We Make More Than We Think

By :: August 1st, 2013

How much money do you make? Many Americans know what their wages and salary are. But they might be surprised to know that, on average, wages account for less than half the income of a U.S. household.

Others might pull Adjusted Gross Income off their income tax return. That adds sources such as business income; interest, dividends, and capital gains; alimony; and taxable Social Security benefits and pension distributions. Combined, they generate another 25 percent, but still leave out almost one-quarter of income.

Where does the rest come from? My colleagues at the Tax Policy Center have just completed a project that aims to better define income, which they call Expanded Cash Income, or ECI. It includes a lot of money that many of us might not consider income, but should. This chart tells the story:

income-table_8-5-13

For instance, employer-paid health insurance and other non-retirement fringe benefits add almost 7 percent to the average income of an American household. The employer share of payroll taxes bumps it up by more than 3 percent and employer contributions to retirement plans adds roughly another 1 percent. Combined, those employer-paid benefits and contributions boost our incomes about 11 percent, even though we don’t pay tax on that compensation.

Gross compensation is total comp before your employer subtracts benefits including payroll taxes. If your boss didn’t have to pay those taxes, your wages would be higher.

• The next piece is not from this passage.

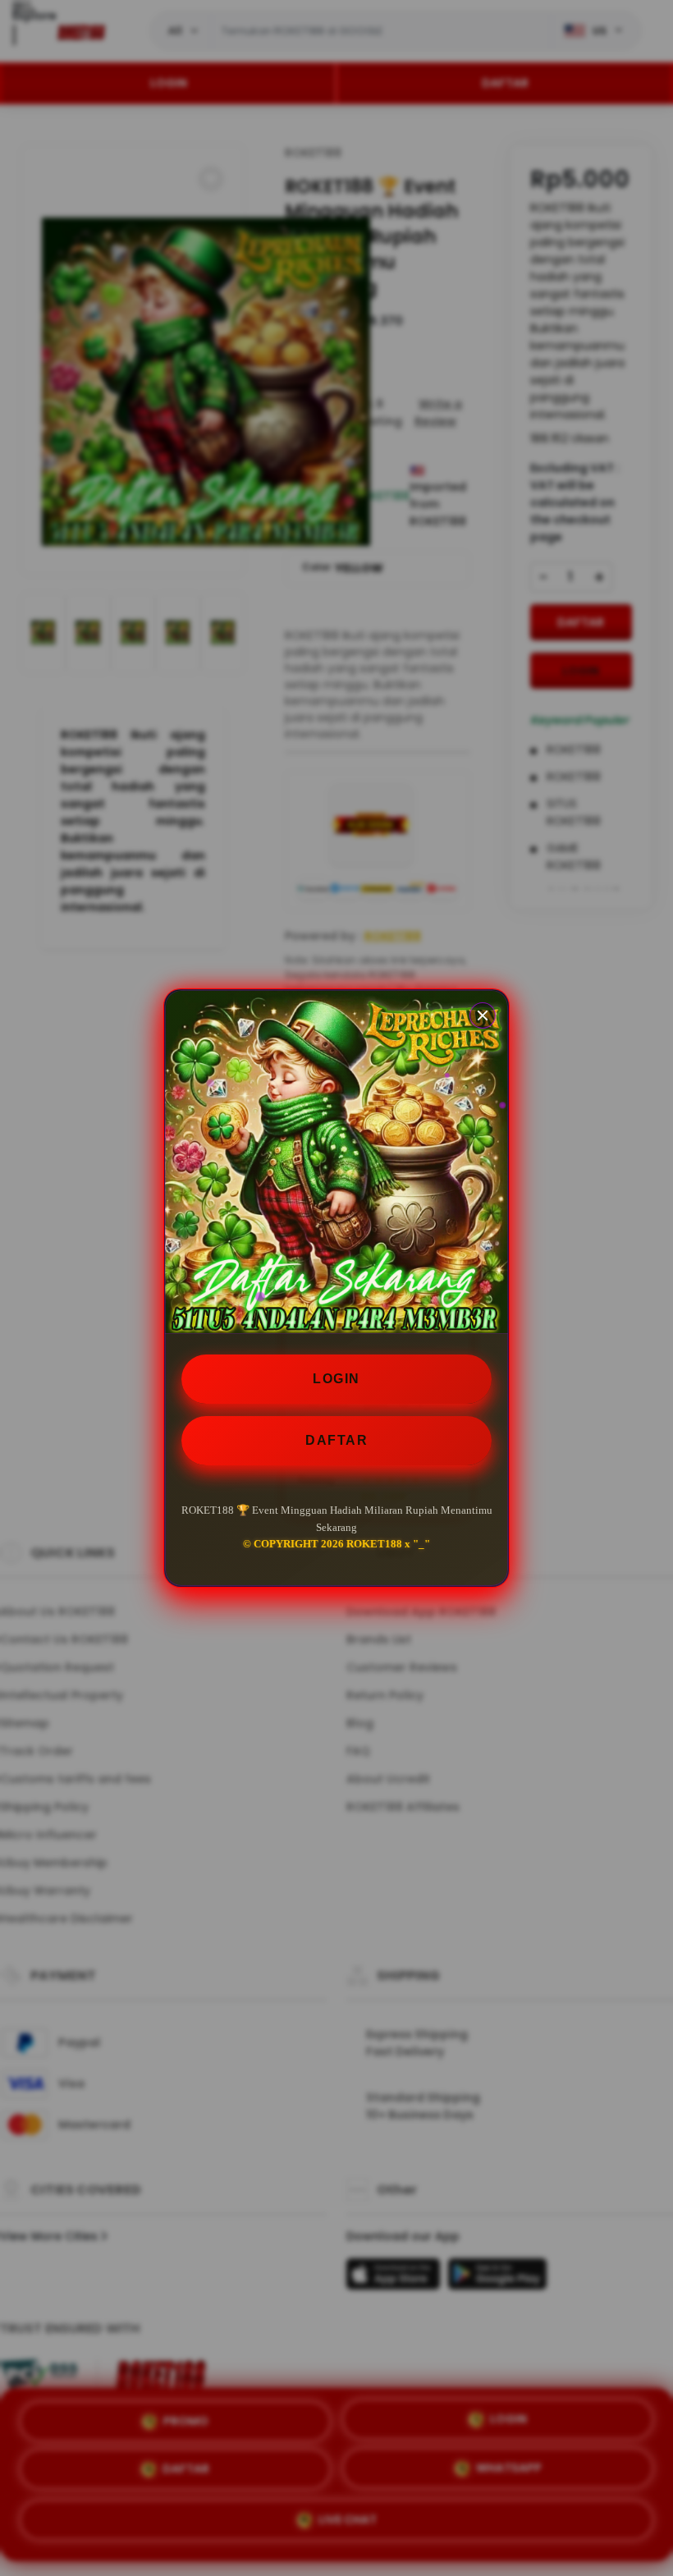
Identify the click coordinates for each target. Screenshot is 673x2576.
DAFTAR (336, 1440)
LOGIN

The composition of income varies widely depending on who you are. For retirees, non-taxable Social Security benefits and IRA and pension distributions are major sources of income. For low-income people, a lot of ECI comes from Social Security benefits—including that portion not subject to income tax--Supplemental Security Income (SSI), Food Stamps, and other government transfers.

Not surprisingly, the income mix is very different for the highest earning households. TPC figures that, for the top 0.1 percent of households (who make an average of $7.7 million), wages and salaries represent less than 30 percent of income, while investment returns account for more than one-third and business income another 22 percent.

For a middle-income household (making about $60,000 on average), wages and salaries represent more than half of expanded cash income while investment returns outside of retirement accounts total less than 5 percent. Distributions from retirement funds generate about 10 percent of income for middle-income households but less than 3 percent for those in the top 1 percent.

The story for bottom 20 percent of households (those making an average of about $14,000) is different-still. Wages and salaries represent about 40 percent of their income while another 40 percent comes from government transfers. Because so many of those in the bottom 20 percent are over 65 or disabled, almost one-third of their ECI comes from non-taxed Social Security benefits and SSI.

Keep in mind that TPC’s estimate of expanded cash income still excludes some sources of income such as Medicare and Medicaid benefits.

The bottom line: You probably make more money than you think. And even if it is not taxed, it is still income.

(NOTE: The table in this post has been corrected. Thanks to regular reader Vivian Darkbloom for noting that the columns did not add to 100 percent)

14Comments

  1. Michael Bindner  ::  9:52 pm on August 1st, 2013:

    Non-taxed inheritances are another example for those of us below the “Death Tax” limit. It won’t show up on my taxes but it was certainly income. Public education is another source of “income” for families – although it is a cost for others. Bastiat had a quote about this. He thought of it as a bad thing – but I would rather think that we all tax and support each other. It is the essence of civilized society. Also, I am not sure most employers would spread the additional income from dropping subsidized health insurance evenly in terms of salary. Poorer workers would get little or nothing while the CEO or owner would likely give himself a larger bonus than the amount he earned from the transition.

    This measure is good when considering economic issues – however it is mixing apples and oranges when considering effective tax rates. In a cooperative society where the cooperative takes over all financial and governmental functions, cash income would be rather low – however economic income would be even higher – especially if the taking on of social costs, like education, are included.

    Another source of income is publicly provided mental health care. One week of free hospitalization is probably more of a benefit than a year’s wage. The individual is the beneficiary of this charity care, however there is no way taxes could be paid on it – especially if the care leads to a permanent disability finding.

  2. Steven  ::  1:57 pm on August 3rd, 2013:

    This is literally the least useful graph I’ve seen all day. It’s almost like a silent majority statement, that somehow simply by saying something exists makes if take on a value. You should add the cost of the subsidy on fuel, milk, and blueberries to this. Why not? Maybe include a little bit of the cost of police/fire to it, because, you know, you are paying for it.

  3. Vivian Darkbloom  ::  2:57 pm on August 3rd, 2013:

    The graph “Source of Expanded Cash Income by Percentile” is rather odd—none of the columns add up to 100 percent even with the inclusion of an “other” category. It seems to bear little resemblance to Figure 1 (with same title) of the source document, where the percentages indeed foot to 100 percent.

  4. Joseph Rosenberg  ::  3:00 pm on August 5th, 2013:

    Thank you for pointing out the error. The figures have been corrected.